__Task to carry out__
The answer must consist of each line of the records below that contains the string "handle".

Material to process START

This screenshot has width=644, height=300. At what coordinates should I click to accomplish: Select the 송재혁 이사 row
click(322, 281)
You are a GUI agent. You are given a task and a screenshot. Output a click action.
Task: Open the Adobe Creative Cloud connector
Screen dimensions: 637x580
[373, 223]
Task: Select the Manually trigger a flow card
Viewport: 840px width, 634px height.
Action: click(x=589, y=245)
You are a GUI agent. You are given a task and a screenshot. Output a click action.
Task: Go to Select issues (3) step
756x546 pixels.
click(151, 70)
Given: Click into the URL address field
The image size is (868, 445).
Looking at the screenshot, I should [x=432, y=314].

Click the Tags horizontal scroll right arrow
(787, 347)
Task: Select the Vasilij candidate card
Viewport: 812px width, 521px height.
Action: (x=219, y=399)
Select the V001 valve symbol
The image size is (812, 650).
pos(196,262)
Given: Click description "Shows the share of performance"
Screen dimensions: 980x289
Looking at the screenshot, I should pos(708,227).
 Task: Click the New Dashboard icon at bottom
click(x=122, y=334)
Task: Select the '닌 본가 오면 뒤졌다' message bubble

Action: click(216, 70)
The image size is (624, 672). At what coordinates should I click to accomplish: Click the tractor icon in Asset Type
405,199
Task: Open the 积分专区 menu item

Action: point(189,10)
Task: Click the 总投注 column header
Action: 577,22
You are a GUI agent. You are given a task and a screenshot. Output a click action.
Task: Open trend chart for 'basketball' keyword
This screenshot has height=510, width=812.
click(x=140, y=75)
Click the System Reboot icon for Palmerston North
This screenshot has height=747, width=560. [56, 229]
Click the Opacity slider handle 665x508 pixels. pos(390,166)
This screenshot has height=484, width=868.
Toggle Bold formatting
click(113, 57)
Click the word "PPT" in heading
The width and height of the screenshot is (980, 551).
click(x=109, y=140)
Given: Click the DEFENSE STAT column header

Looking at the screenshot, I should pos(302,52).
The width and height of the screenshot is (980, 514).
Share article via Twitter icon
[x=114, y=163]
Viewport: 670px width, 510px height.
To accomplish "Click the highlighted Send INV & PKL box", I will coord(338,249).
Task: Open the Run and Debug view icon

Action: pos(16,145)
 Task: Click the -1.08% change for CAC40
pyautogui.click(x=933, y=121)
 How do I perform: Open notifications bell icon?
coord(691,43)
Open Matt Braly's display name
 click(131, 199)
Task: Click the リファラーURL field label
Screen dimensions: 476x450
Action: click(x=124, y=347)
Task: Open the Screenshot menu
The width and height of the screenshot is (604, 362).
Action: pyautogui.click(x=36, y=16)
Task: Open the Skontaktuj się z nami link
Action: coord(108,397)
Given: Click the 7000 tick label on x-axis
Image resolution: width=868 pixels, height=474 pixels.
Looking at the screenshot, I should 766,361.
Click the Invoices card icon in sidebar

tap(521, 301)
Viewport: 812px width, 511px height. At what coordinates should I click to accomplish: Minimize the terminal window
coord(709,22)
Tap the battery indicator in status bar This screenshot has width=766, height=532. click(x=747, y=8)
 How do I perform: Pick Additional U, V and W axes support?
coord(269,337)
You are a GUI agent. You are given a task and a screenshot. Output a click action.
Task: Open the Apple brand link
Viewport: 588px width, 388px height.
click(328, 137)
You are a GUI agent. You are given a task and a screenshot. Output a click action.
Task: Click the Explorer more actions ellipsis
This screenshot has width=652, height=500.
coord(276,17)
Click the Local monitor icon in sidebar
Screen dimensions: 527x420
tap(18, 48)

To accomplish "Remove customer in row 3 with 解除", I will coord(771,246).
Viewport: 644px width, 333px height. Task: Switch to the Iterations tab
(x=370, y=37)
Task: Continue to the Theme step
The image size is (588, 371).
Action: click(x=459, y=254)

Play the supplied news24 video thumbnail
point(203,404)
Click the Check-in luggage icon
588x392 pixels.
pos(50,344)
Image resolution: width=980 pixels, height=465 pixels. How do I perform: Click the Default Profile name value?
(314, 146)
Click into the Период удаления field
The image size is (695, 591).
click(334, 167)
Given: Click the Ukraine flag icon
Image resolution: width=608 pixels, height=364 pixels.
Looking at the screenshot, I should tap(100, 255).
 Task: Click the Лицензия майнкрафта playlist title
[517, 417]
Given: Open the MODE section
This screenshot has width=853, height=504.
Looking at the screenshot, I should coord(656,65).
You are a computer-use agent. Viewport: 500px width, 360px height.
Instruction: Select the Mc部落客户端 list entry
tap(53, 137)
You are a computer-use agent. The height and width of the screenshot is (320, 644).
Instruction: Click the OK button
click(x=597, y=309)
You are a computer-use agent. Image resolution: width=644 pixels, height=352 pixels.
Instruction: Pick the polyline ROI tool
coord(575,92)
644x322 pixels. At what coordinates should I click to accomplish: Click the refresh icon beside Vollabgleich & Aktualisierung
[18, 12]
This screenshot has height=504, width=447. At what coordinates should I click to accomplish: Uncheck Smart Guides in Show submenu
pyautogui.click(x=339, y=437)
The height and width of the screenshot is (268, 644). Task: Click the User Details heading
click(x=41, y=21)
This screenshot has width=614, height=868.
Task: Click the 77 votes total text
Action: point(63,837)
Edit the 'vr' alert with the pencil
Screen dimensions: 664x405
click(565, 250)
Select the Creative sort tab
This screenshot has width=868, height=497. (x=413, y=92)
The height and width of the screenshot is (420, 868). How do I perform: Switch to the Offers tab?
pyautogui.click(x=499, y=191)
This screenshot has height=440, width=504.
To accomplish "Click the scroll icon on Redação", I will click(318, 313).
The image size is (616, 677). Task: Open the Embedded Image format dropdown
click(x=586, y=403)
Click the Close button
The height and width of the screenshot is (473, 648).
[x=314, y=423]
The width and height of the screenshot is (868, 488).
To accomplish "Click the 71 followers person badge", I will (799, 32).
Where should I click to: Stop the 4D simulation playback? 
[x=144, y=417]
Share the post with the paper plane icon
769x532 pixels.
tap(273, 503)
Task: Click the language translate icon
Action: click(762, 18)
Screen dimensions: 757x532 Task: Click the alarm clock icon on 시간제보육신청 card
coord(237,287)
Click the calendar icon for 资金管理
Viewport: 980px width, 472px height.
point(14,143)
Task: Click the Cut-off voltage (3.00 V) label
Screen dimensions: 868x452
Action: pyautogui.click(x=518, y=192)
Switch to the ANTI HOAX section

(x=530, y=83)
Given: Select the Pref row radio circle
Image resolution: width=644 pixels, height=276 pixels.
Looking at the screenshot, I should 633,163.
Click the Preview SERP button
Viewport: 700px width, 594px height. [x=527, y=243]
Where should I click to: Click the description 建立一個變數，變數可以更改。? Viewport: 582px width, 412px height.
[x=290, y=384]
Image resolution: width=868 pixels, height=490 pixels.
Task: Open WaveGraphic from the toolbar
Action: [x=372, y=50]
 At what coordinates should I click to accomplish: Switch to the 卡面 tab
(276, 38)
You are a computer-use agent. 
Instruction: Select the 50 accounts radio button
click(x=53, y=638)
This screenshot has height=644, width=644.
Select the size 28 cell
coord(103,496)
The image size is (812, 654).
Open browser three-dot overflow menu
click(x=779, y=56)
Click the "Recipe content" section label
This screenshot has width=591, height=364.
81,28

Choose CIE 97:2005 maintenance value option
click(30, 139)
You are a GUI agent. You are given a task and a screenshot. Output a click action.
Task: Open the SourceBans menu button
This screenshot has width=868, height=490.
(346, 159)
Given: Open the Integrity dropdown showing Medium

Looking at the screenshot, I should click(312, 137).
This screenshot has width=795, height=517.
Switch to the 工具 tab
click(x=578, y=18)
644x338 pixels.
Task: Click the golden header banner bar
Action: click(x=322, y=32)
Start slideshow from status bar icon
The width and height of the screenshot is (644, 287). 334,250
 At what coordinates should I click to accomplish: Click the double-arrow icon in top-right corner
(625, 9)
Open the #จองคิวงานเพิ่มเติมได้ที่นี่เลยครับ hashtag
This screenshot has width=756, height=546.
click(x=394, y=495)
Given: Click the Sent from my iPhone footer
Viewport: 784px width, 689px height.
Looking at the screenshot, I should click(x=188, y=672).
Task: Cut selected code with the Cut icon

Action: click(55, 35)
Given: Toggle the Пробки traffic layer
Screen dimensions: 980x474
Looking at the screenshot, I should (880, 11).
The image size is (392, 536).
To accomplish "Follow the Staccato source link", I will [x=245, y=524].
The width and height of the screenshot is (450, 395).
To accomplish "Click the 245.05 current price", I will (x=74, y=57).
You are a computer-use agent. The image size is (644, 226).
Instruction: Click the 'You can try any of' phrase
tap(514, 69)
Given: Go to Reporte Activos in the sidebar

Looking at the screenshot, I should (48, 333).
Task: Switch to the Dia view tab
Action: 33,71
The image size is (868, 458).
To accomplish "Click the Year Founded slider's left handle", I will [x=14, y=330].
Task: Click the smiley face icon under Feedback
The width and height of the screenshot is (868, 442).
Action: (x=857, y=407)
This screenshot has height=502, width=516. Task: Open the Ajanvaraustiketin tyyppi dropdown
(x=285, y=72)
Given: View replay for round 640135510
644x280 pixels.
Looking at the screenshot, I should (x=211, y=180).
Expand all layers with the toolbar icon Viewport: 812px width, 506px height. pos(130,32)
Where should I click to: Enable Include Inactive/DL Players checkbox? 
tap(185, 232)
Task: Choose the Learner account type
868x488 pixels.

Material to process END

__Result__
Click the Opacity slider handle 665x508 pixels. pos(390,166)
To accomplish "Click the Year Founded slider's left handle", I will [x=14, y=330].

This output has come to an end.